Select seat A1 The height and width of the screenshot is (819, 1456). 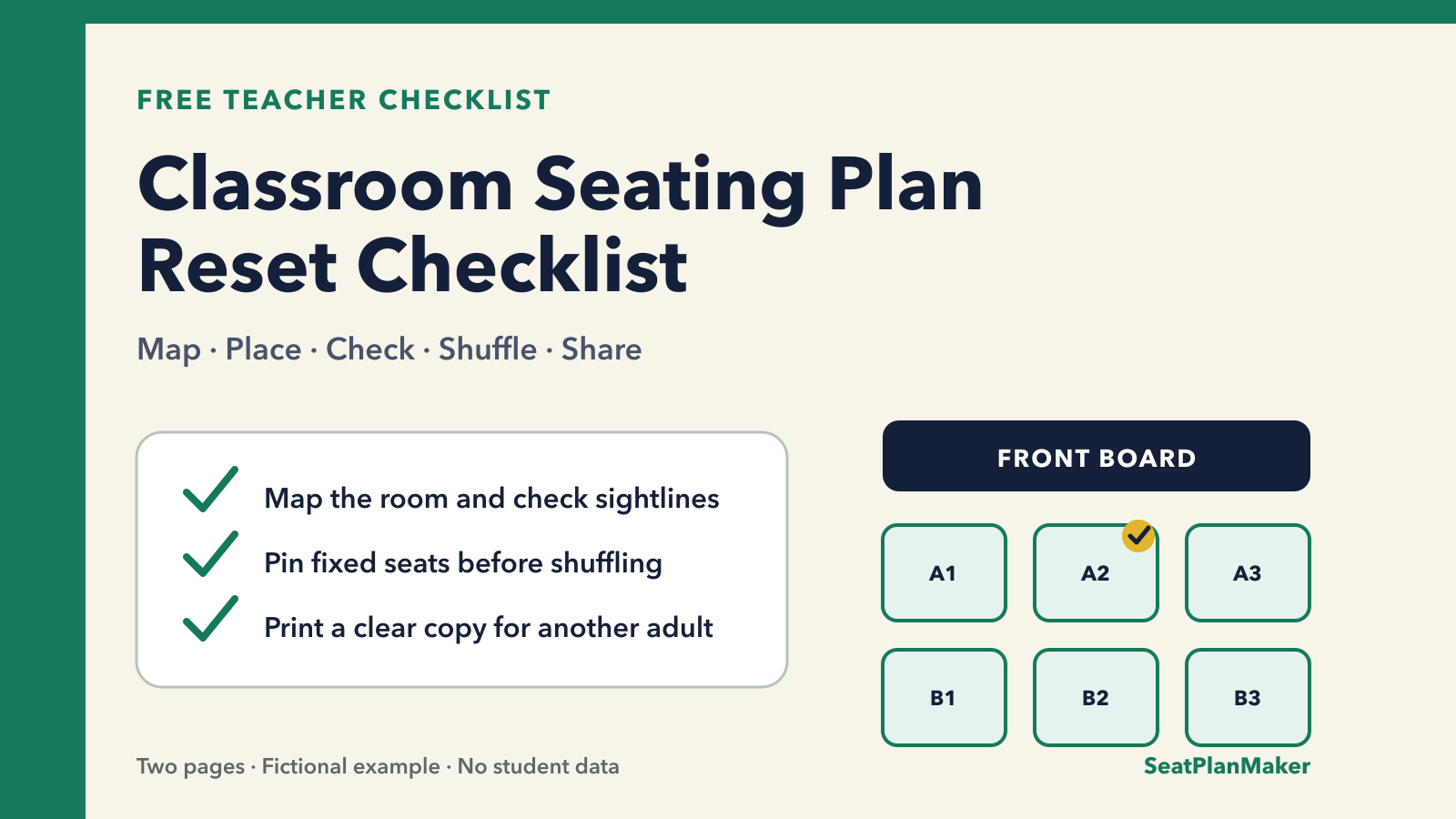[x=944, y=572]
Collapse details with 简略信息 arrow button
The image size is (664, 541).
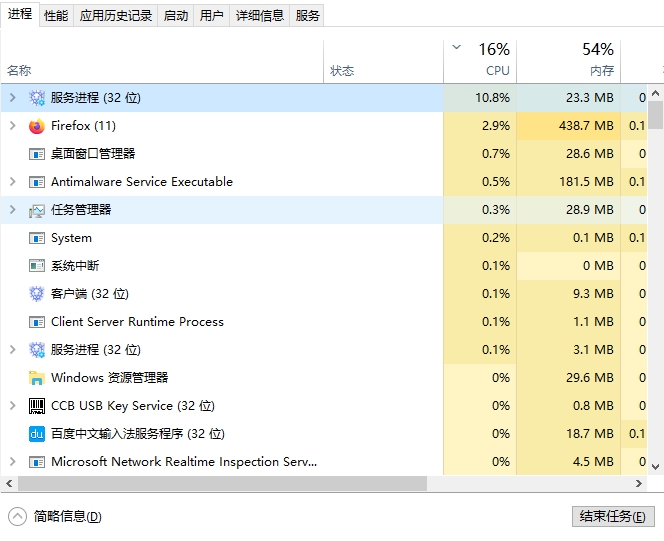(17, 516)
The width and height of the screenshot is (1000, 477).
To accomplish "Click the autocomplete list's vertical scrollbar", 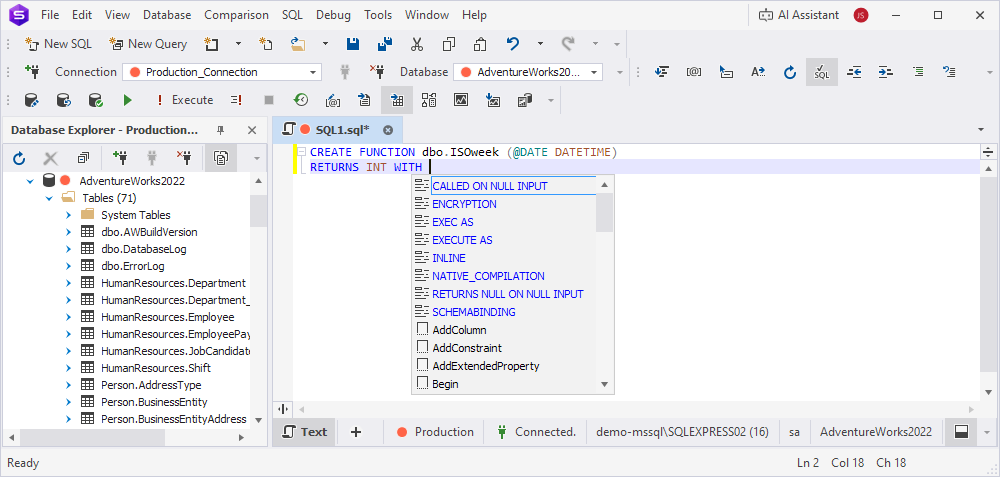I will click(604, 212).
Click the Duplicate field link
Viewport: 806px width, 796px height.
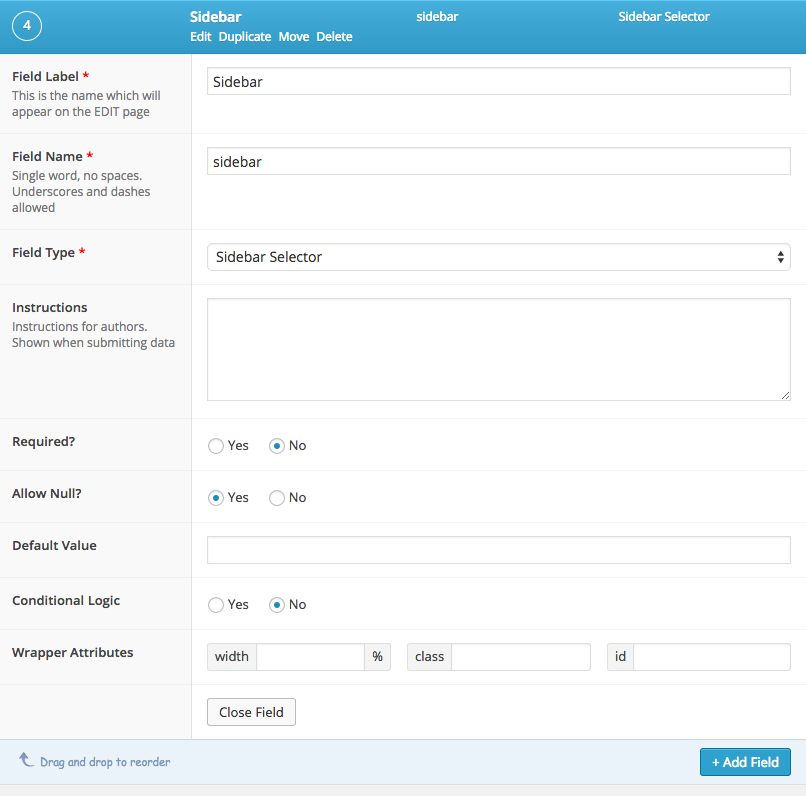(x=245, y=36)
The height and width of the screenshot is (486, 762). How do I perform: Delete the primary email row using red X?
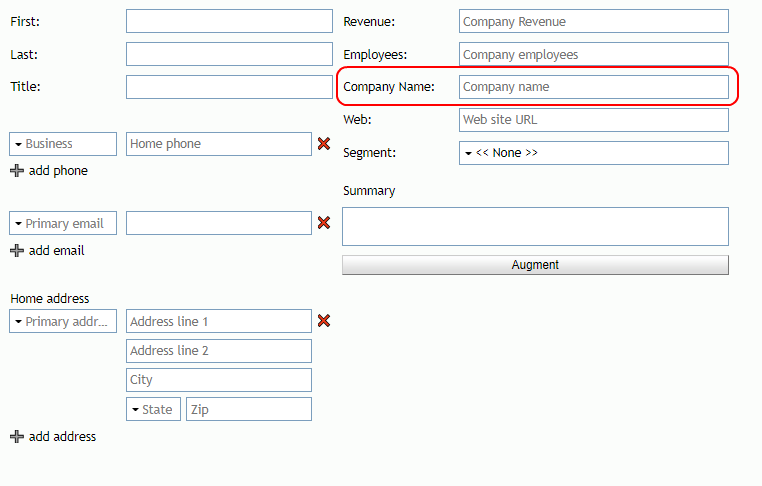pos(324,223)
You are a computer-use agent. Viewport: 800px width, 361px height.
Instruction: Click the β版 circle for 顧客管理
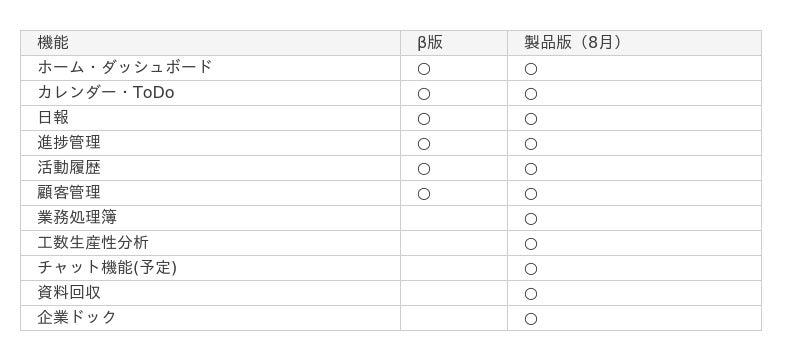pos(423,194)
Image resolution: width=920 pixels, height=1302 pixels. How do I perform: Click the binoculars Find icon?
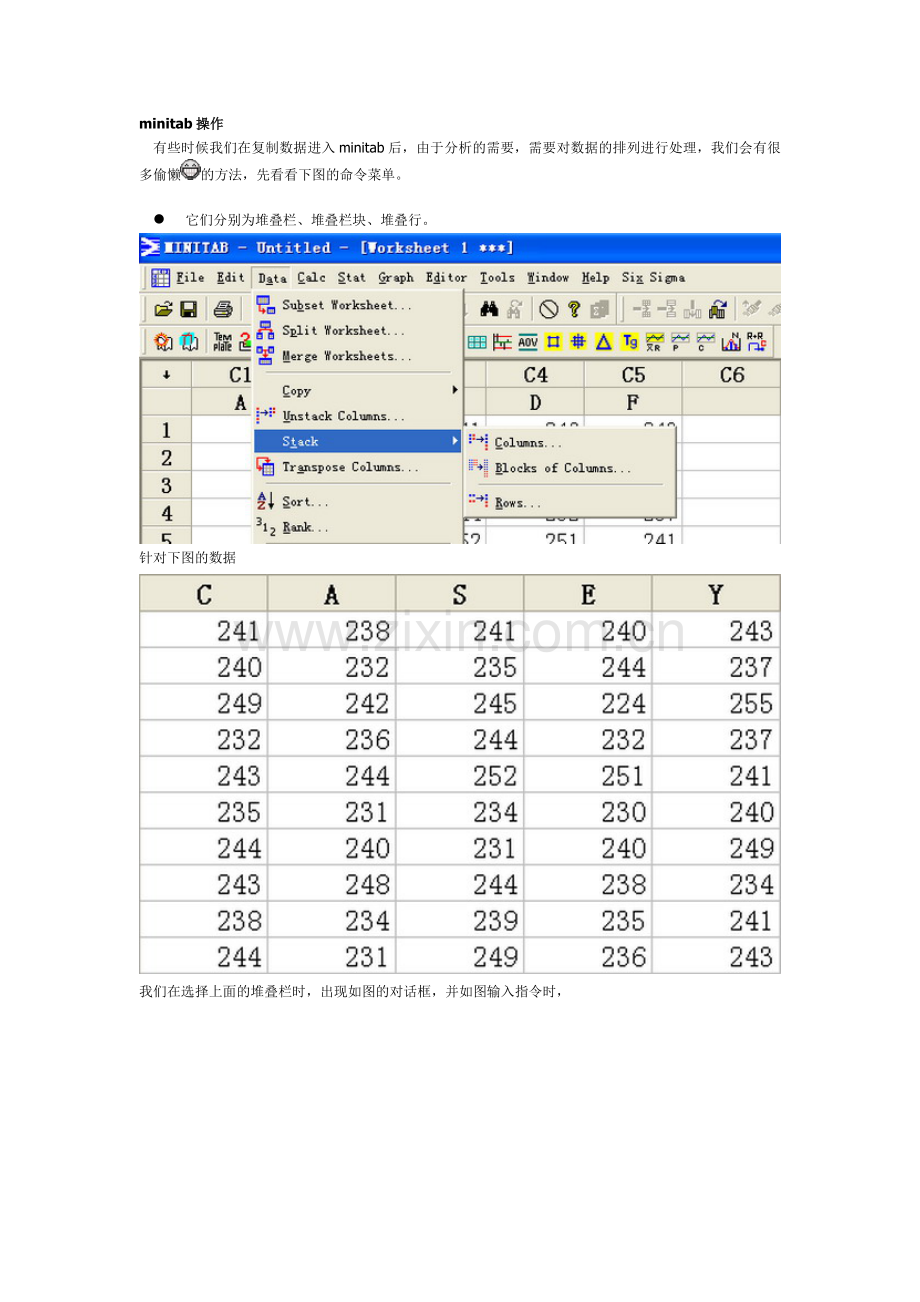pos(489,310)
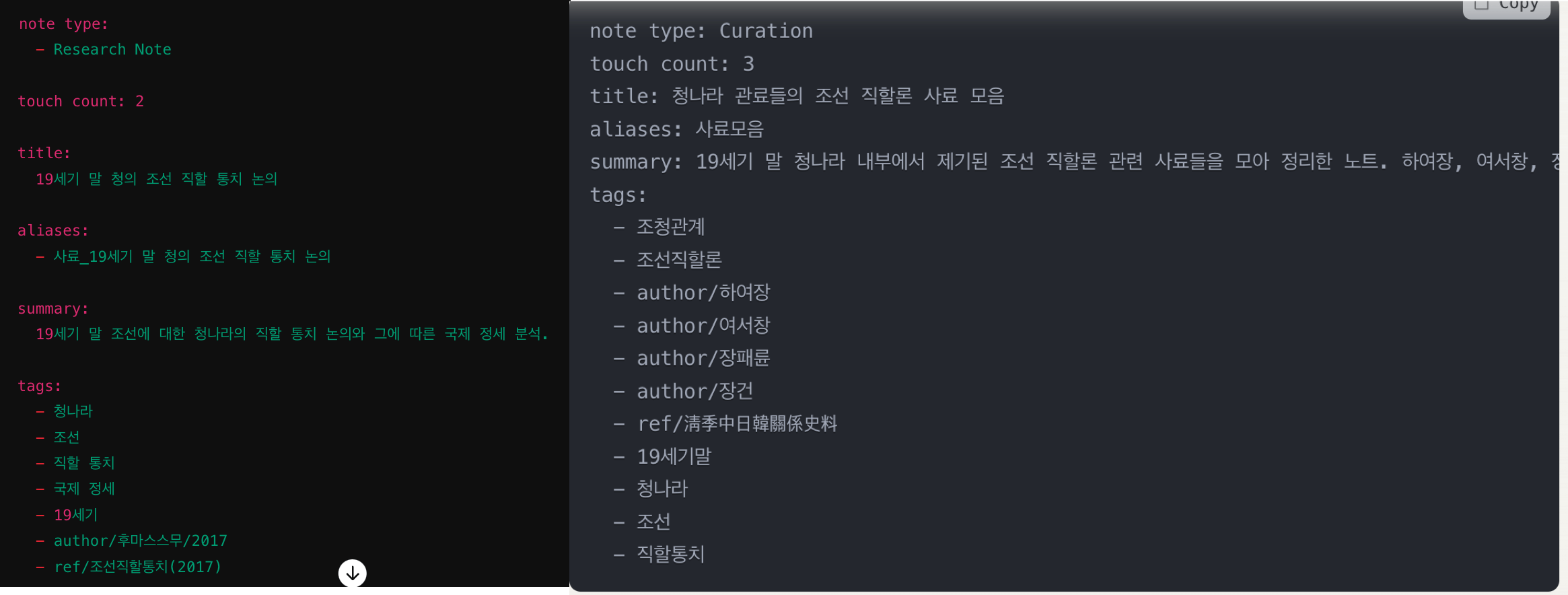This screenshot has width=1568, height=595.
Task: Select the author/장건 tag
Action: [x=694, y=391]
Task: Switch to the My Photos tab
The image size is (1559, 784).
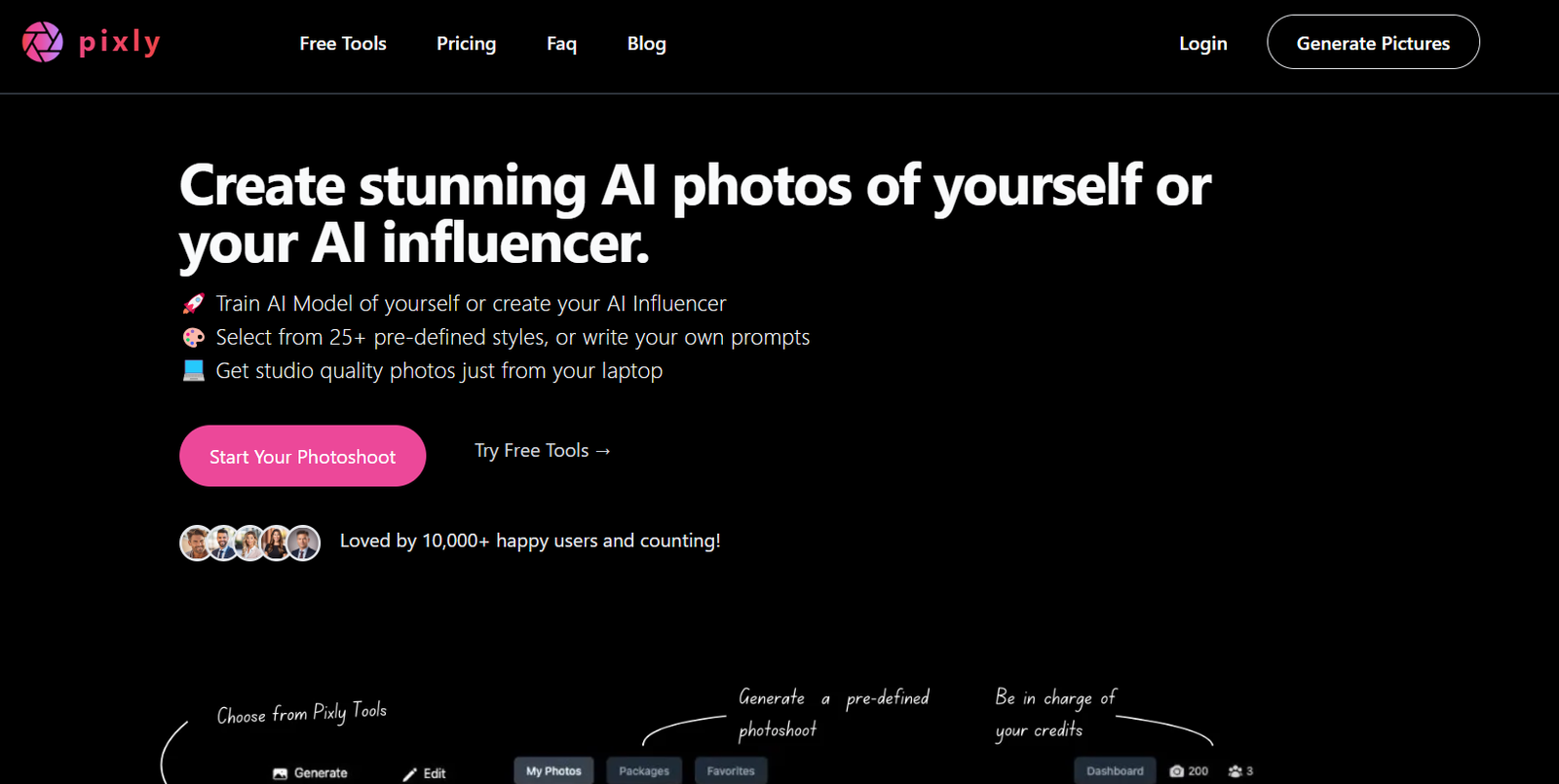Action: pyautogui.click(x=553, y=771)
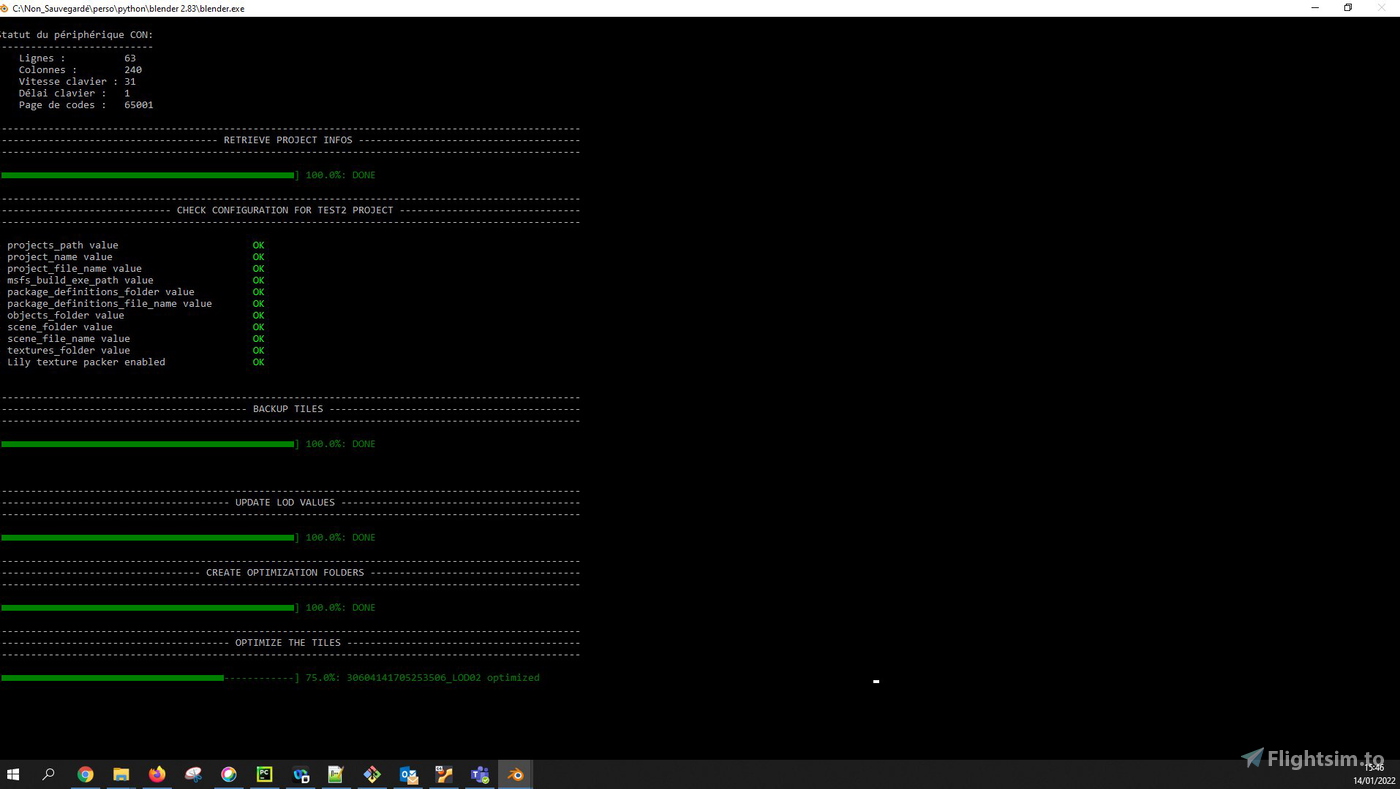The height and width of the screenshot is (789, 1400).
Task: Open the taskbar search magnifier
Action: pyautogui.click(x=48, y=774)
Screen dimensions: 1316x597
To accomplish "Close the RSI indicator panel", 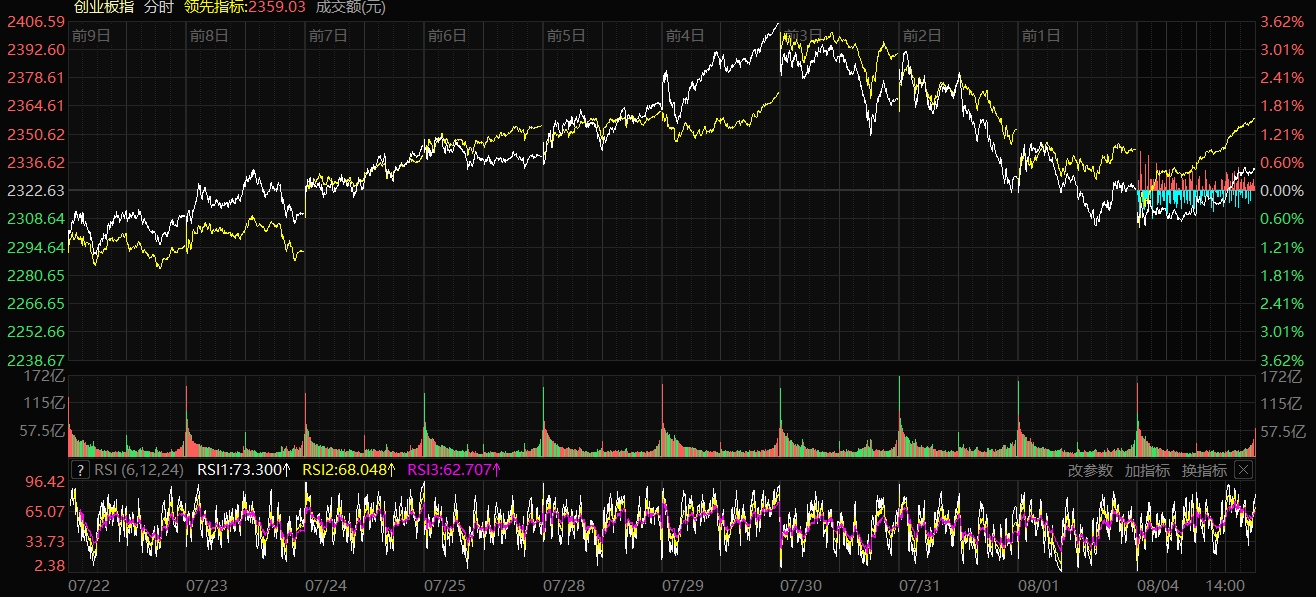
-------------------------
» **Exercise**
Pictures stay out; reproduce exactly the lines from the one containing "Instruction: Click the β版 circle for 顧客管理" through the end of the data.

» **Your response**
Instruction: Click the β版 circle for 顧客管理
pos(423,194)
Image resolution: width=920 pixels, height=1302 pixels. How do I perform: Click the binoculars Find icon?
pos(489,310)
This screenshot has width=1568, height=595.
Task: Select the author/장건 tag
Action: [x=694, y=391]
Task: Switch to the My Photos tab
The image size is (1559, 784).
Action: pyautogui.click(x=553, y=771)
The height and width of the screenshot is (789, 1400).
Task: Open the taskbar search magnifier
Action: pyautogui.click(x=48, y=774)
Screen dimensions: 1316x597
To accomplish "Close the RSI indicator panel", 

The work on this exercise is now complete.